DNA样本片段使用雾化方法打断后，经Qiagen MinElute PCR纯化试剂盒纯化后，经过末端修复并5’磷酸化后，利用Klenow DNA聚合酶和dATP加入3’A-尾端，然后对形成的3’A-尾端DNA样品和前述的不对称DNA双链接头连接；

B、电泳割胶纯化分离未连接的DNA双链接头：

对连接反应后的DNA样本，先经Qiagen MinElute PCR纯化试剂盒纯化后，再用2.0％的琼脂胶进行电泳分离，割取400-800bp位置的包含DNA的琼脂胶块，利用QIAquick Gel Extraction Kit对DNA进行回收；

C、判断

如回收的DNA定量大于10纳克，可以直接进入454的emPCR反应步骤，进而进行测序；如回收的DNA数量不足于直接进入454的emPCR步骤，也可通过下述的步骤D进行PCR放大，然后电泳割胶纯化去除PCR未反应的DNA引物，最后进入454的emPCR反应步骤；

D、基于不对称序列的PCR放大反应：

用B步骤的回收DNA为模板，用下述两个寡核苷酸单链引物

PA：5’-CCATCTCATCCCTGCGTGTCTC-3’70C

PB：5’-CCTATCCCCTGTGTGCCTTGGCA-3’66C

对DNA模板进行10-30个循环PCR放大反应。

4.根据权利要求3所述的一种应用二代高通量测序的不对称DNA双链接头的建库方法，其特征是：在所述流程A中，3’A-尾端DNA样品和不对称DNA双链接头连接的条件是：0.1μg DNA/μl；20μM不对称接头；2mMATP；1/20的T4 DNA连接酶；保温在14°超过6小时。
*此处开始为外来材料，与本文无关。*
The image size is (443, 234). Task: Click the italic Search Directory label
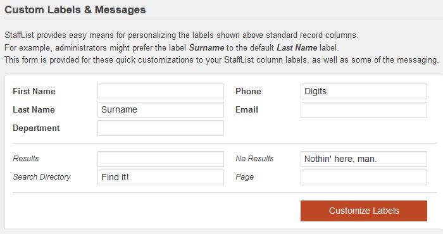(42, 177)
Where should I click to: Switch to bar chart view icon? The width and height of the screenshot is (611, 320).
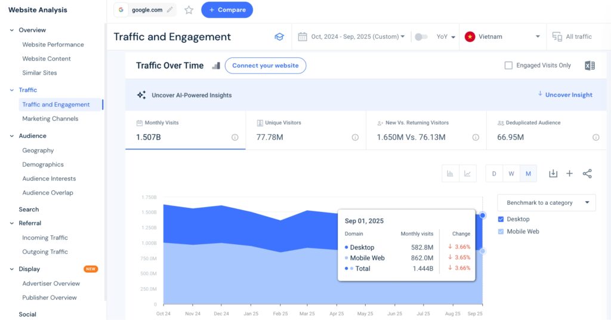(x=450, y=174)
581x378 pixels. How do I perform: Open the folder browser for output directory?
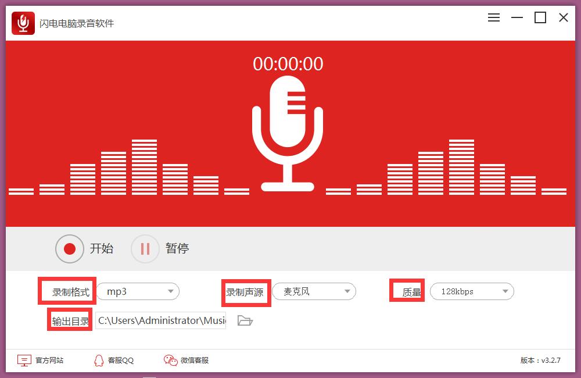(x=245, y=320)
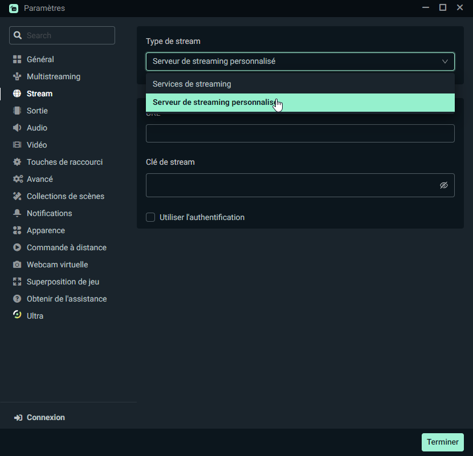This screenshot has height=456, width=473.
Task: Click the Connexion link
Action: (x=39, y=417)
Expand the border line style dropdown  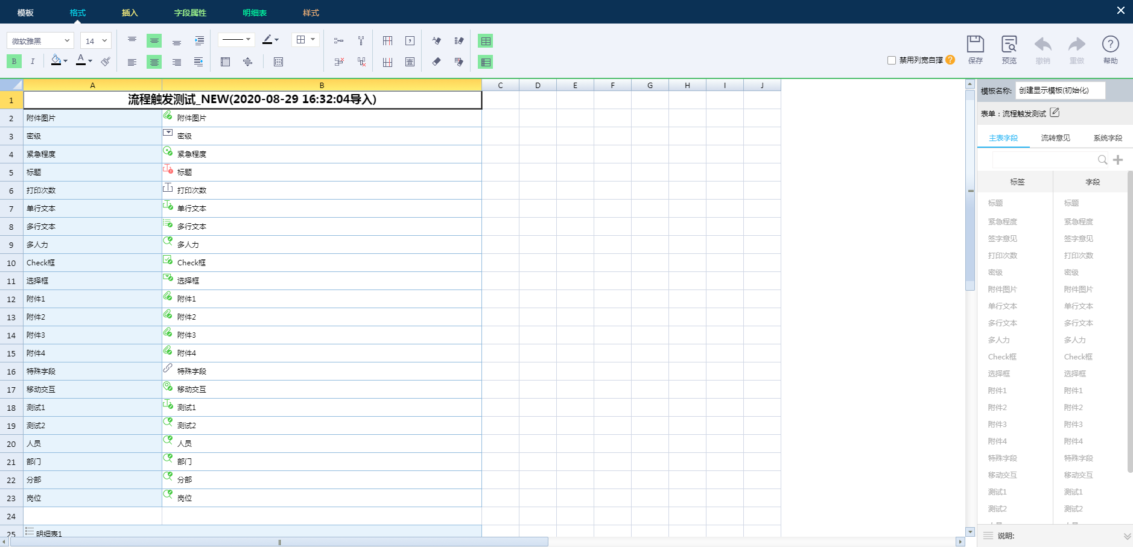(236, 40)
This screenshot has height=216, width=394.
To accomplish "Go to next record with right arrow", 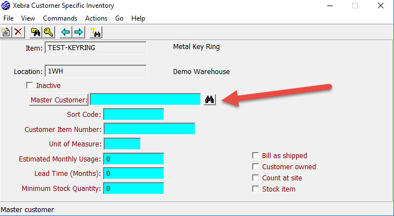I will (x=78, y=32).
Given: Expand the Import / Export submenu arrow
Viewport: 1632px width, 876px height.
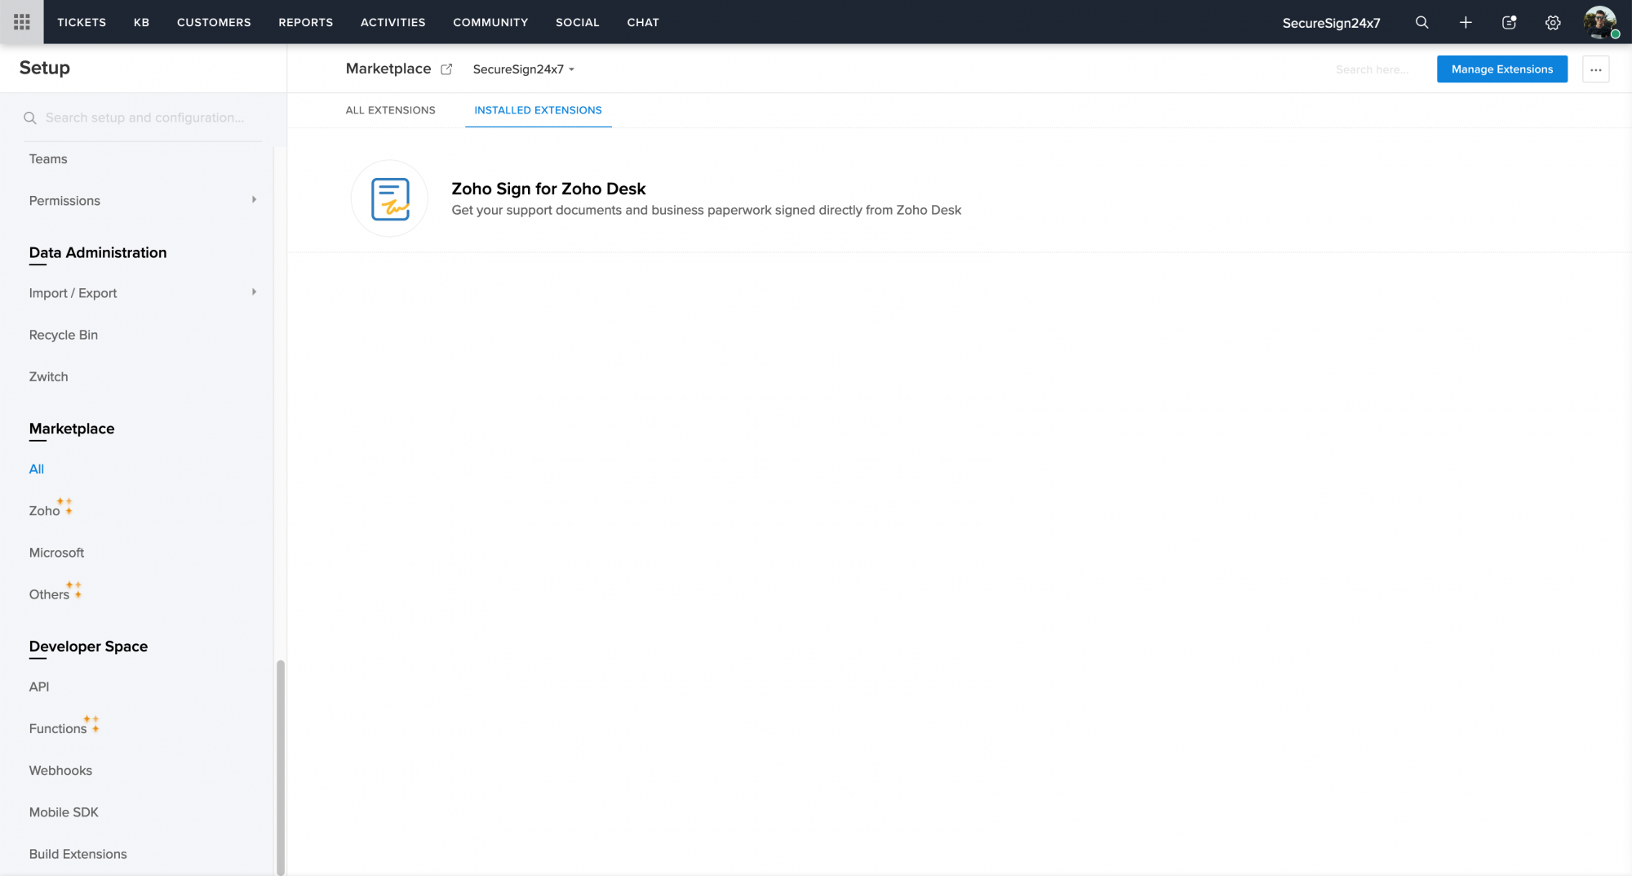Looking at the screenshot, I should click(254, 292).
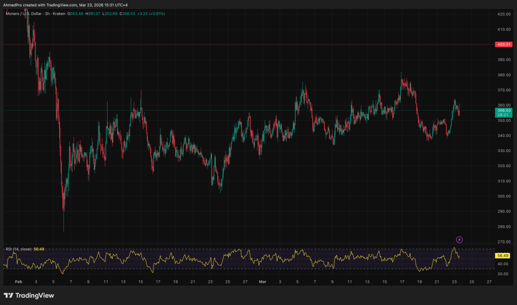
Task: Click the 420.00 value on the price scale
Action: click(505, 15)
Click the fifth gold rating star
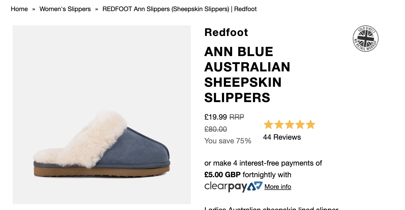Viewport: 405px width, 210px height. (311, 124)
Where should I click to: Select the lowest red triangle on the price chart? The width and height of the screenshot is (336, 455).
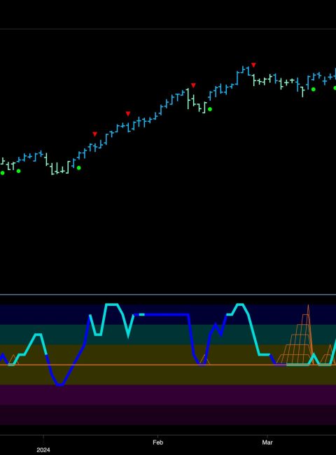pos(95,134)
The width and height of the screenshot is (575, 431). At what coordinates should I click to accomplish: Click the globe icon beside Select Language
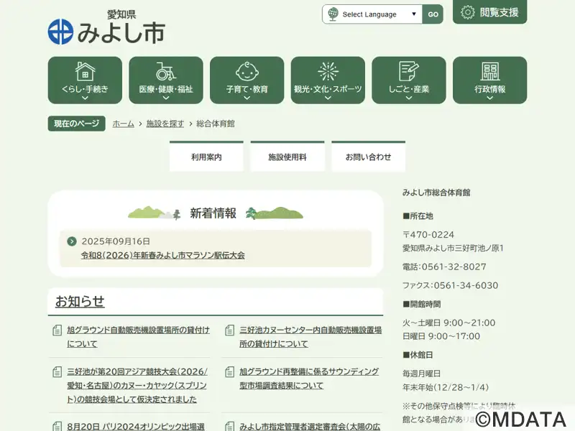[332, 14]
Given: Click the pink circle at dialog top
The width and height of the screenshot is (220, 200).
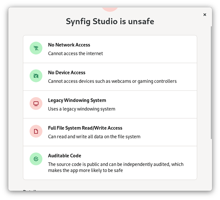Looking at the screenshot, I should click(x=110, y=9).
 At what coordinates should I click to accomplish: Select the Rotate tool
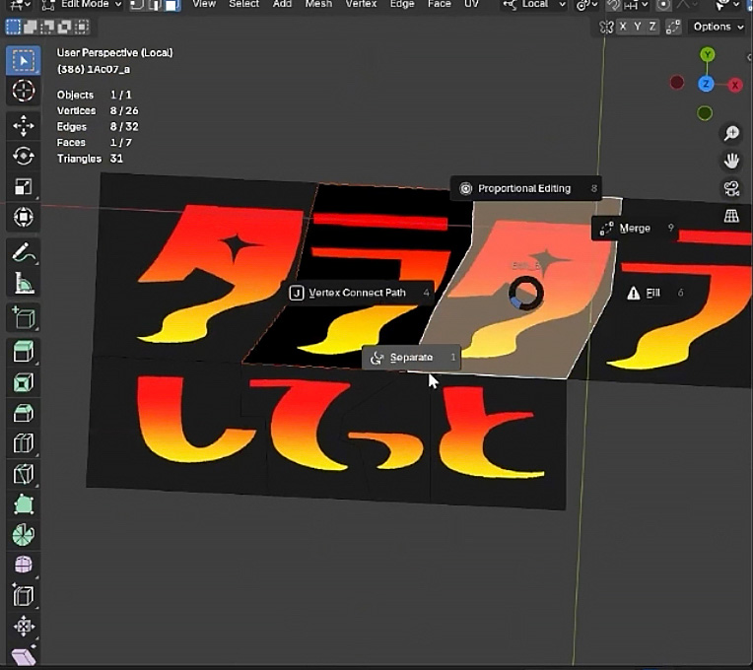[24, 156]
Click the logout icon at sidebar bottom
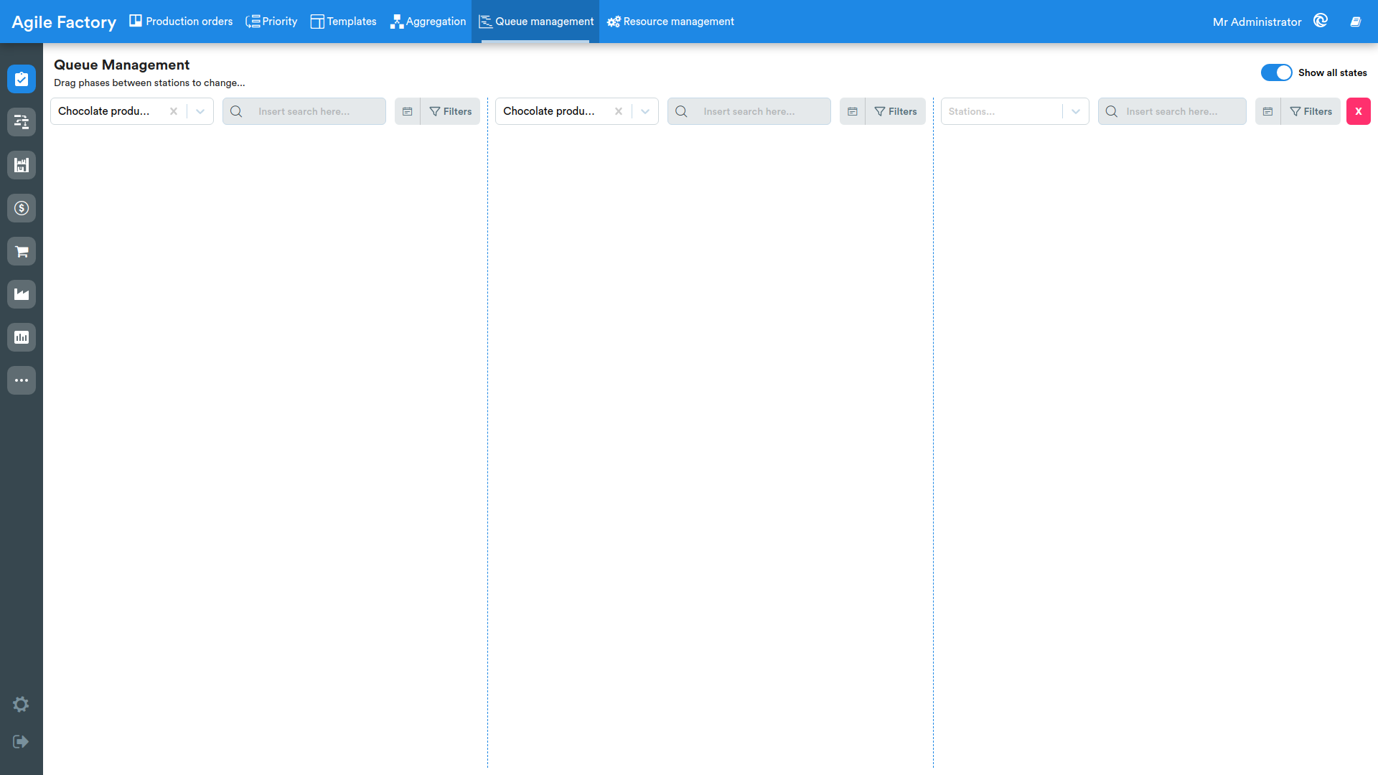Screen dimensions: 1378x775 tap(21, 741)
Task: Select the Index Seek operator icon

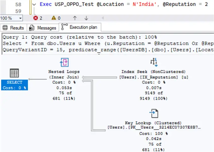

5.根据权利要求3所述的一种应用二代高通量测序的不对称DNA双链接头的建库方法，其特征是：在所述流程D中，所述PCR放大反应所采用的溶液为：2μM PA引物2μM PB引物1x Phusion Master Mix。

6.根据权利要求3所述的一种应用二代高通量测序的不对称DNA双链接头的建库方法，其特征是：在所述流程D中，PCR放大反应的所采用温度条件如下：第1步：在98℃中30秒；第2步：在98℃中10秒；第3步：在65℃中45秒；第4步：在72℃中30秒；第5步：重复第2-4步10-30次；第6步：在72℃中5秒；第7步：保持在4℃中。